In other words, pricing is not a standalone question. It is a throttle. Circana analyst Mat Piscatella told Eurogamer that the rumored leaked prices are both “possible and plausible,” arguing that Take-Two is positioned to do “just about anything in regard to pricing” with GTA 6. That confidence matters because Take-Two is not a normal publisher in this conversation. GTA 6 is being framed internally as “the largest game launch in history,” and the anticipation and production budget, at least according to the public narrative, are on another scale.

But analysts also stress that what is technically possible may not be strategically optimal, especially in an economically shaky moment for consumers. The Game Business’s Chris Dring makes the case that GTA 6 is not like “most games.” In his framing, fans understand the value proposition of a GTA title. He argues the game “will last a long time” and will justify the level of cost for “a lot of people.” That is the argument for premium pricing: pay up now, then keep paying later through sustained engagement.

And that is where the second-order logic gets sharp. Dring also points to the fact that GTA 6’s launch gate matters for platform transitions. GTA 6 is exclusive to current-gen PlayStation and Xbox at launch. If Take-Two prices closer to the current retail standard of $70, he says the transition cost to PS5 and Xbox Series X becomes “more palatable,” especially since gaming hardware prices have increased across the board. For executives, that is a reminder that video game pricing is tangled with hardware adoption. You are not only selling a game, you are nudging customers to buy (or keep buying) the boxes they can play it on.

Then Rhys Elliott, an analyst at Alinea Analytics, shifts the focus again, back to where the money really lives. He calls GTA Online “the real cash cow” in Take-Two’s pocket, and warns that capping GTA 6’s addressable audience at launch to squeeze the base price would be “penny-wise and pound-foolish.” His exact concern is about limiting the top of the funnel that feeds GTA Online for years. He adds a consumer reality check too: there’s a “cost-of-living crisis,” and a higher “floor” hits the players “already feeling the squeeze.”

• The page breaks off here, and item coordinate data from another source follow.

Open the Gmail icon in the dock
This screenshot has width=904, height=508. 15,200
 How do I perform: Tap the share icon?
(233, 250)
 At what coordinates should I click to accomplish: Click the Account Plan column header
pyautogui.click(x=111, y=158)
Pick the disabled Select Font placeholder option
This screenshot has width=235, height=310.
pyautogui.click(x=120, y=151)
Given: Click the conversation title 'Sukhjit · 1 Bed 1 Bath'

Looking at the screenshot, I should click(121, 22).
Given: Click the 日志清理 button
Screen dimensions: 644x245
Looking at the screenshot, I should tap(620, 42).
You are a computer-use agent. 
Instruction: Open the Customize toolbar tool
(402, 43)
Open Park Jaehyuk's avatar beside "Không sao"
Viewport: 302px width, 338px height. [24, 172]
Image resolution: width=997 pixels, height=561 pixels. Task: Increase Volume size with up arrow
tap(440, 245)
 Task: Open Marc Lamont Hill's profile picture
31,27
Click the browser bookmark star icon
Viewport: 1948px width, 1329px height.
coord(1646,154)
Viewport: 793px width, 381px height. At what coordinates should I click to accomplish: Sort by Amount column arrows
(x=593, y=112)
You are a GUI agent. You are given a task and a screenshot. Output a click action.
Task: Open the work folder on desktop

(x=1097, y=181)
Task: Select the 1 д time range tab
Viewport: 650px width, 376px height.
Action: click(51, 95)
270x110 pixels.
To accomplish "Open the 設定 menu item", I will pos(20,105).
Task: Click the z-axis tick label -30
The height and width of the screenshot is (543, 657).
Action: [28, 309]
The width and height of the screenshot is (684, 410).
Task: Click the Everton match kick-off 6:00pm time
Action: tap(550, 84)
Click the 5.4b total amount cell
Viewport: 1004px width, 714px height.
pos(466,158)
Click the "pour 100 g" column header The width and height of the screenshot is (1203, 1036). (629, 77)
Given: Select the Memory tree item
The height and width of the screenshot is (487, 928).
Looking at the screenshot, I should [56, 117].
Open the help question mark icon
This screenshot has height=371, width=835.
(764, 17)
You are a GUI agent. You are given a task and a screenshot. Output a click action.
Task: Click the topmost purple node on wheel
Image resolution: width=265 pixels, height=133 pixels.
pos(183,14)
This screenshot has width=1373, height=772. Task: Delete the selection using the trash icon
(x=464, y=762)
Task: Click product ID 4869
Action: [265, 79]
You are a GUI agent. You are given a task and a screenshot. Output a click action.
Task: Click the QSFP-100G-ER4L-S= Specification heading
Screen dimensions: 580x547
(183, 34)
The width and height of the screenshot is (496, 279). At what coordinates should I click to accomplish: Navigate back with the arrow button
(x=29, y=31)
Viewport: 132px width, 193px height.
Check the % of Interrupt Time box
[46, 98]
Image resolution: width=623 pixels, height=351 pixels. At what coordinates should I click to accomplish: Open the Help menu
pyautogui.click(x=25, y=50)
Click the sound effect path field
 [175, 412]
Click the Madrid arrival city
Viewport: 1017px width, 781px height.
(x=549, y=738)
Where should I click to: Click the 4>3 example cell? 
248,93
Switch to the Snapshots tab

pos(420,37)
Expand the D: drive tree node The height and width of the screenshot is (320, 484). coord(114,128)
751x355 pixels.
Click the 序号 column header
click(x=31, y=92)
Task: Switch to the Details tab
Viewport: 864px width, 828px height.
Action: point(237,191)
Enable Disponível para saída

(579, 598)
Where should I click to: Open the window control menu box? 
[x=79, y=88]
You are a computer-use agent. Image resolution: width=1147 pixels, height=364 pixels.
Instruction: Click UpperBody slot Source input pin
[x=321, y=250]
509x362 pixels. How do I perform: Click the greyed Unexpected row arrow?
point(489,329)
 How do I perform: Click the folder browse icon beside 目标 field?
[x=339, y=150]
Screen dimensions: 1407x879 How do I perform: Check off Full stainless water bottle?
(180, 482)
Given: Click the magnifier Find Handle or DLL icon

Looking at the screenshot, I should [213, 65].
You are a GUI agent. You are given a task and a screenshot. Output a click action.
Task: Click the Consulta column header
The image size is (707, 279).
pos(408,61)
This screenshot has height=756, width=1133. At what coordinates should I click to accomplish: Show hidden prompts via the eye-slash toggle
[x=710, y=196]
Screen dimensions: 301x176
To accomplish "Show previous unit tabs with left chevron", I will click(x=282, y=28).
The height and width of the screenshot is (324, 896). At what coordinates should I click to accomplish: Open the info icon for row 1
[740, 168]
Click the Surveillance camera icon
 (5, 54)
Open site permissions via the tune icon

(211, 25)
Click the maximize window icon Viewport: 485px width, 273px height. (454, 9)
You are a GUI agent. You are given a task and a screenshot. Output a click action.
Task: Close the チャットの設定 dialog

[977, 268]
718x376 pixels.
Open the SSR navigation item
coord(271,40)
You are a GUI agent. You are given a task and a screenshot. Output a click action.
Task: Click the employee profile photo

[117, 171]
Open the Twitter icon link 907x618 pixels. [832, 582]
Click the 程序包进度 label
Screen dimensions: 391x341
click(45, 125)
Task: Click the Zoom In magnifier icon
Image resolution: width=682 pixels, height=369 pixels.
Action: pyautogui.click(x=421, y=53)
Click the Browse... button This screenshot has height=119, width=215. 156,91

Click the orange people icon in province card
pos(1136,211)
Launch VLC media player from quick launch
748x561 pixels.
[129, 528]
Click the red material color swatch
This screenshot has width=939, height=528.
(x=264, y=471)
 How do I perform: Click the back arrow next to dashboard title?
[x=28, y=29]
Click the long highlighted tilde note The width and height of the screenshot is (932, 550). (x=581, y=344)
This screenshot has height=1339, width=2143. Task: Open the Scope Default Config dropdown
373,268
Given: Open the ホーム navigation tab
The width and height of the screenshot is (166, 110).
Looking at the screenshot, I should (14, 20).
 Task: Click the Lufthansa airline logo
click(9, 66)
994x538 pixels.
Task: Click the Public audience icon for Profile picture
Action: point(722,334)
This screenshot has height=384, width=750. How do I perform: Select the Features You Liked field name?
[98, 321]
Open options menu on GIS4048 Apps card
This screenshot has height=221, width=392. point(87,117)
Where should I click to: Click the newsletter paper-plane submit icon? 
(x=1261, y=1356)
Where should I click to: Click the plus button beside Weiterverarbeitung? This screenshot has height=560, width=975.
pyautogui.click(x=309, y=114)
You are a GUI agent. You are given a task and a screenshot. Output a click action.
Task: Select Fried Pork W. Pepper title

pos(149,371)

That comment is not just moralizing, it is operational. If the base game costs more than many consumers are willing to swallow immediately, fewer players reach the game at launch. Fewer players reaching the game at launch can mean less momentum for GTA Online communities, slower user growth, and a thinner early cohort that can sustain long-running live-service economics. You do not need a spreadsheet to see the shape of the risk. If you are priced like a luxury subscription, you may get fewer subscribers signing up early, and live services care a lot about early adoption.

So where does that leave the leaked numbers? On the surface, Take-Two could be tempted by precedent. The coverage notes that Nintendo set a new standard for $80 AAA pricing with Mario Kart World. The leaked GTA 6 range would go even higher: €89.99 (about $100) for the base and €199.99 ($227) for the top tier. Analysts are essentially split between two beliefs. One camp says the market will bear extreme pricing because GTA 6 will be a long-lived cultural event. The other says even if the title can command it, Take-Two should think in funnels and lifetime value, not just per-unit margin.

For peers in publishing and boardrooms overseeing major releases, the takeaway is that a single price tag can ripple into platform strategy, audience expansion, and long-run monetization. With pre-orders starting June 25, the confirmation window is tiny. But the strategic debate is bigger than the leak itself: whether to prioritize immediate revenue extraction, or lower the barrier so more players enter now, then spend later through the systems built to keep them there. Either way, GTA 6 will be a stress test for how far “AAA” can go before the funnel narrows faster than the revenue climbs.